#### Passage shown

════

While visiting Day in Maine in 1910, White found a small, old cabin. He convinced the owner to sell it to him very cheaply. He then bought land nearby and moved the cabin there. After rebuilding and enlarging it, White started the Seguinland School of Photography. Named after a nearby hotel, Seguinland was the first independent photography school in America. White asked his friend Max Weber to teach with him. His colleagues Day and later Käsebier would review student work at the end of each summer. Students came from all over, attracted by White's reputation and low tuition. One-, two-, and four-week sessions cost $20, $30, and $50. White and his wife created a friendly, family-like atmosphere. They took classes on picnics and outings by the seashore. Seguinland lasted until 1915. White's new school in New York became too much to manage financially.
Also in 1910, Stieglitz organized a major exhibition of Photo-Secession artists at the Albright Gallery in Buffalo, New York. Stieglitz, known for being bossy, refused to let anyone else have a say in who was included or how the show was displayed. This was too much for several people who had been close to him. First Käsebier, then White, and finally Steichen ended their friendships with Stieglitz. They all said Stieglitz was too controlling and made decisions for the Photo-Secession without asking its "members."

════

#### Excerpted data

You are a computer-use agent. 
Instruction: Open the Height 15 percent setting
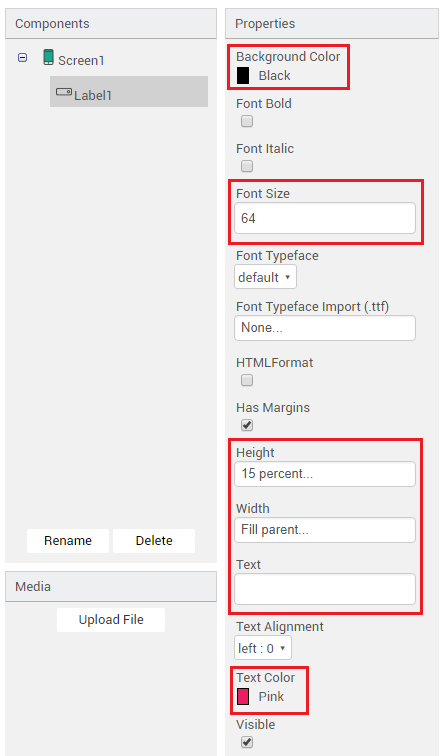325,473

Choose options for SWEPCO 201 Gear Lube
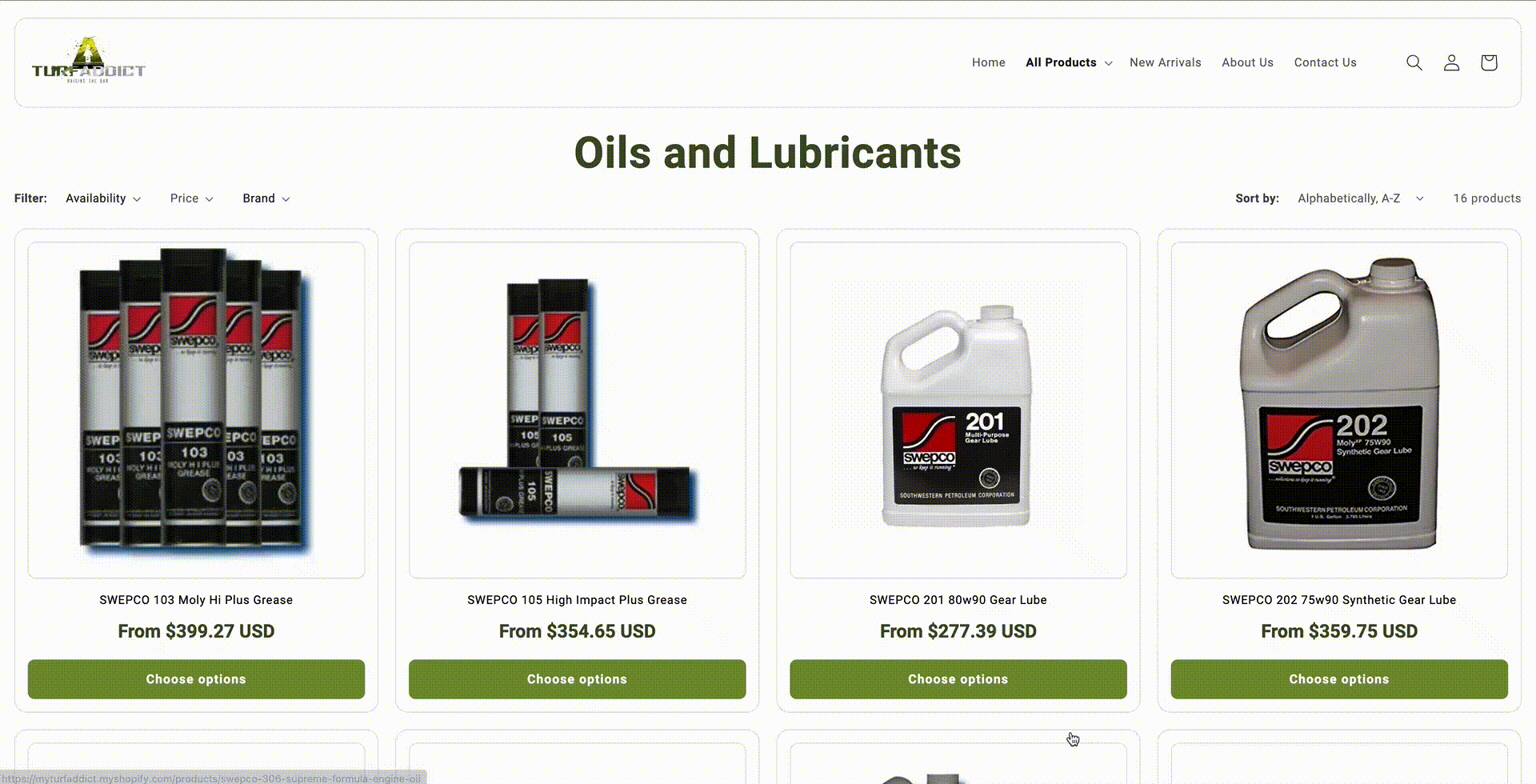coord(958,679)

════

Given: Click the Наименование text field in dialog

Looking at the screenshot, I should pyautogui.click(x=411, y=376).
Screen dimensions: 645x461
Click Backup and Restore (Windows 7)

════

#### Problem set
(1) Answer these about the passage on Seguinland and Stieglitz:
(a) What did White start after rebuilding and enlarging the cabin?
(b) How much did a four-week session cost?
(c) Where was the 1910 Photo-Secession exhibition held?
(2) Name every person the passage on Seguinland and Stieglitz mentions by name.
(3) Output the part of the passage on Seguinland and Stieglitz from "While visiting Day" up to and including "to manage financially.".
The items have nothing to do with what is asked here.

#### Outputs by task
(1)
(a) The Seguinland School of Photography
(b) $50
(c) At the Albright Gallery in Buffalo, New York

(2) Day, White, Max Weber, Käsebier, Stieglitz, Steichen

(3)
While visiting Day in Maine in 1910, White found a small, old cabin. He convinced the owner to sell it to him very cheaply. He then bought land nearby and moved the cabin there. After rebuilding and enlarging it, White started the Seguinland School of Photography. Named after a nearby hotel, Seguinland was the first independent photography school in America. White asked his friend Max Weber to teach with him. His colleagues Day and later Käsebier would review student work at the end of each summer. Students came from all over, attracted by White's reputation and low tuition. One-, two-, and four-week sessions cost $20, $30, and $50. White and his wife created a friendly, family-like atmosphere. They took classes on picnics and outings by the seashore. Seguinland lasted until 1915. White's new school in New York became too much to manage financially.